▶ _Estratto fornito_
Cerchiamo di capire meglio il problema, descrivendo una
situazione semplificata, ma non lontana dal vero. Nelle specifiche tecniche del
Viminale si richiedeva che ogni “transazione” (ossia il risultato di
ciascuna scheda) costituisse un record a sé stante, il quale doveva essere
scritto immediatamente sul pen-drive e pertanto cifrato singolarmente. Ogni
transazione veniva dunque cifrata in modo indipendente dalle altre, ma usando
ogni volta la medesima chiave, come è ovvio. Supponiamo allora che la
transazione, ai minimi termini, contenga semplicemente il codice identificativo
assegnato univocamente a ciascuno dei soggetti in lizza. Ipotizziamo anche, per
fissare le idee, che gli schieramenti siano cinque, numerati da 1 a 5, e
proviamo a simulare i primi passi di un ipotetico scrutinio.
Viene scrutinata la prima scheda, che assegna il voto allo
schieramento 1: l’operatore clicca sul corrispondente simbolo, il software
genera una transazione che contiene il valore 1, la cifra e la accoda al file;
mettiamo che la transazione così cifrata assuma il valore cifrato A37B12, che
è dunque quanto viene scritto sul pen-drive. Passa la seconda scheda, che si
riferisce allo schieramento 2: viene generata la transazione, ed il relativo
valore cifrato (supponiamo sia X3A7K9) viene accodato al file. Passa la terza
scheda, che si riferisce di nuovo allo schieramento 1: la transazione generata
è dunque ancora A37B12, valore che viene accodato al file. E così via. Ora si
vede chiaramente che, essendo le singole transazioni cifrate in modo
indipendente l’una dall’altra, c’è perfetta corrispondenza biunivoca tra
i codici degli schieramenti e i valori cifrati che li rappresentano. In altre
parole, il file risultante non è incomprensibile come si credeva: i conteggi
sono perfettamente intellegibili, solo che gli schieramenti si chiamano A37B12,
X3A7K9, … anziché 1, 2, …; quindi la sua protezione crittografica è solo
apparente e non sostanziale
Basta infatti un semplice search&replace sul file
al termine dello scrutinio per trasformare tutti gli A37B12 in X3A7K9,
trasferendo così in un colpo solo i voti di uno schieramento (o delle schede
bianche…) ad un altro. Non solo: è anche possibile far scomparire dal file
tutti i record di un certo tipo, oppure inserire nuovi record identici a quelli
di un certo tipo, senza violare la protezione crittografica. L’unico modo di
accorgersi della manipolazione è ricontrollare i conteggi confrontandoli con
quelli manuali. La crittografia, come si vede, non aiuta affatto a prevenire
questi problemi: tutto ciò che fa è fornire un falso senso di sicurezza.

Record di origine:
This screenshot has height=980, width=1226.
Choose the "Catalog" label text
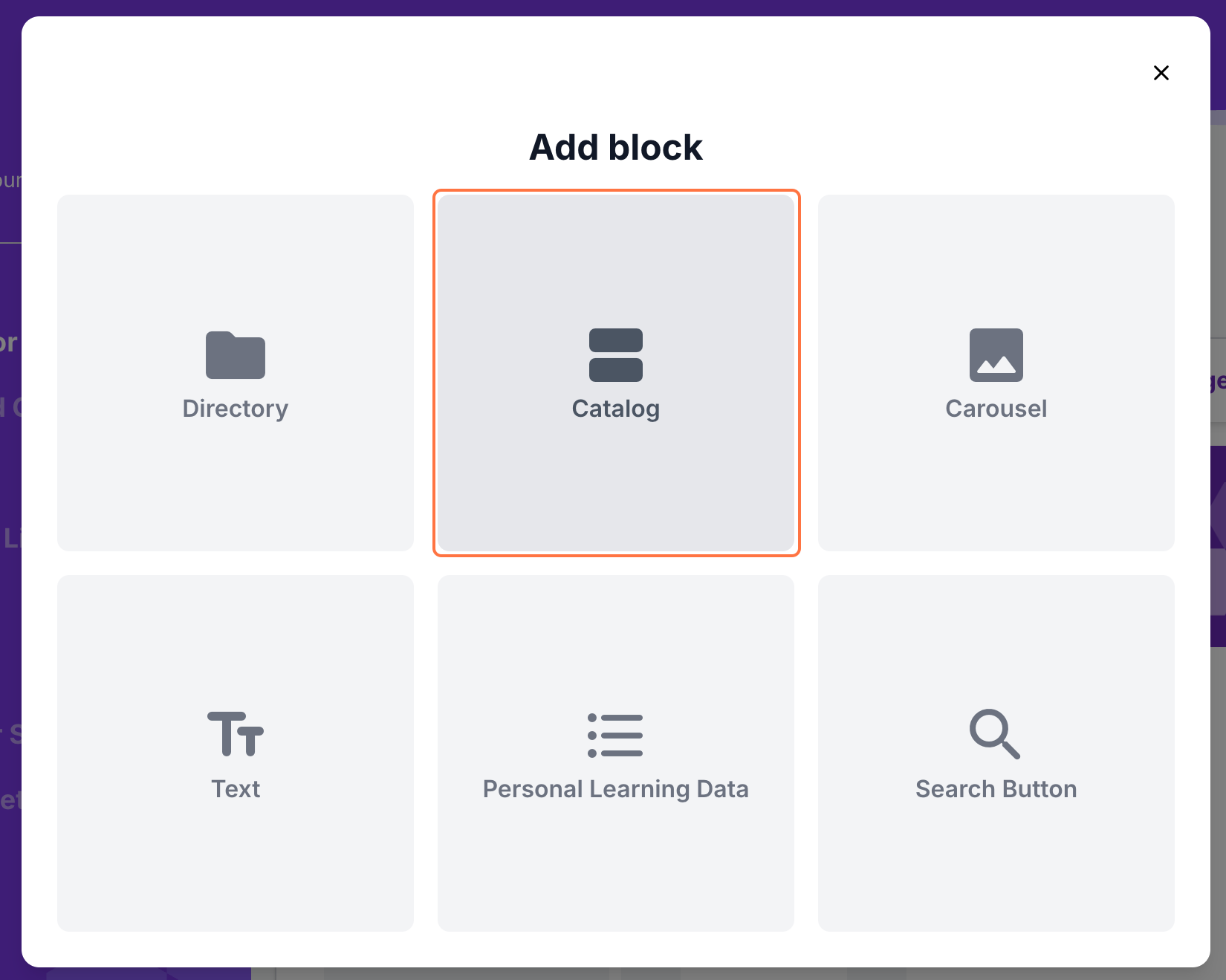[x=616, y=409]
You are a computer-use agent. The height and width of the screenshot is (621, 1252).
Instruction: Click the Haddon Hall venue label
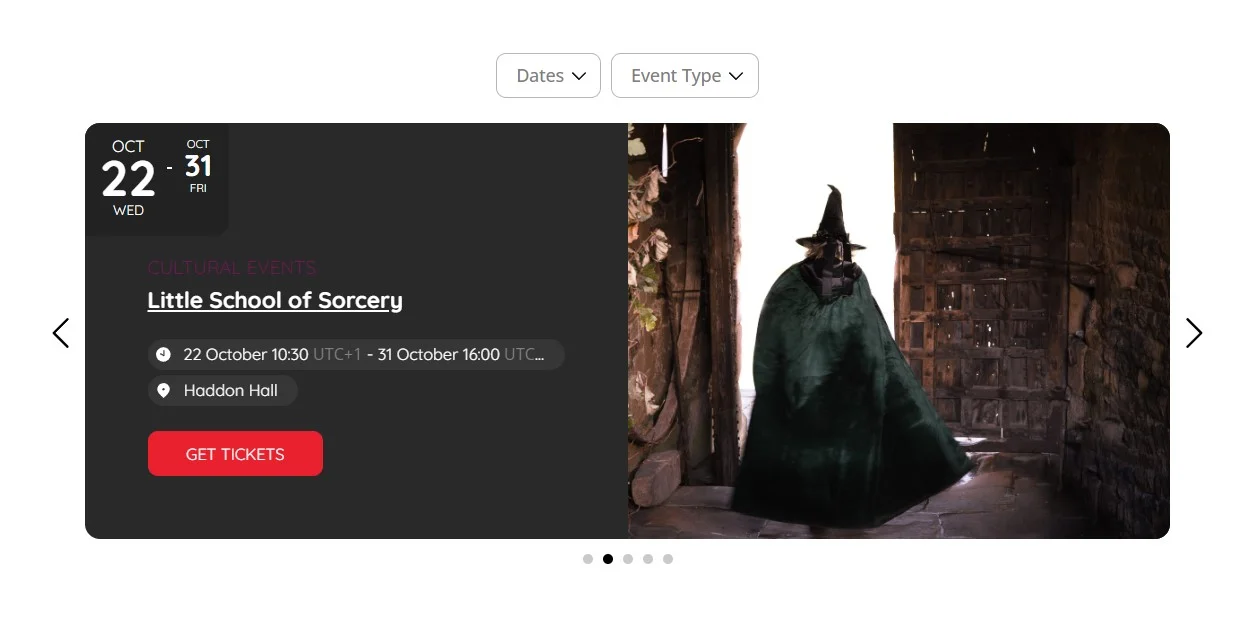[231, 391]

▶ _Cosa fare_
A: Riporta dall'estratto sullo scrutinio la parte che si apre con le parole contenenti "Cerchiamo di capire" e si chiude con "un ipotetico scrutinio.".
B: Per favore, trasforma in un elenco puntato il paragrafo dell'estratto sullo scrutinio che inizia con "Basta infatti un semplice search&replace", mantenendone i fatti principali.
C: Secondo l'estratto sullo scrutinio, su quale supporto le specifiche tecniche del Viminale richiedevano di scrivere immediatamente ogni transazione?

▶ _Risposte ai compiti_
A:
Cerchiamo di capire meglio il problema, descrivendo una
situazione semplificata, ma non lontana dal vero. Nelle specifiche tecniche del
Viminale si richiedeva che ogni “transazione” (ossia il risultato di
ciascuna scheda) costituisse un record a sé stante, il quale doveva essere
scritto immediatamente sul pen-drive e pertanto cifrato singolarmente. Ogni
transazione veniva dunque cifrata in modo indipendente dalle altre, ma usando
ogni volta la medesima chiave, come è ovvio. Supponiamo allora che la
transazione, ai minimi termini, contenga semplicemente il codice identificativo
assegnato univocamente a ciascuno dei soggetti in lizza. Ipotizziamo anche, per
fissare le idee, che gli schieramenti siano cinque, numerati da 1 a 5, e
proviamo a simulare i primi passi di un ipotetico scrutinio.

B:
- Un semplice search&replace sul file a fine scrutinio può trasformare tutti gli A37B12 in X3A7K9.
- In un colpo solo si trasferiscono così i voti di uno schieramento (o delle schede bianche) a un altro.
- Si possono anche far scomparire dal file tutti i record di un certo tipo o inserirne di nuovi identici a quelli di un certo tipo, senza violare la protezione crittografica.
- L'unico modo per accorgersi della manipolazione è ricontrollare i conteggi confrontandoli con quelli manuali.
- La crittografia non aiuta a prevenire questi problemi e fornisce solo un falso senso di sicurezza.

C: Sul pen-drive.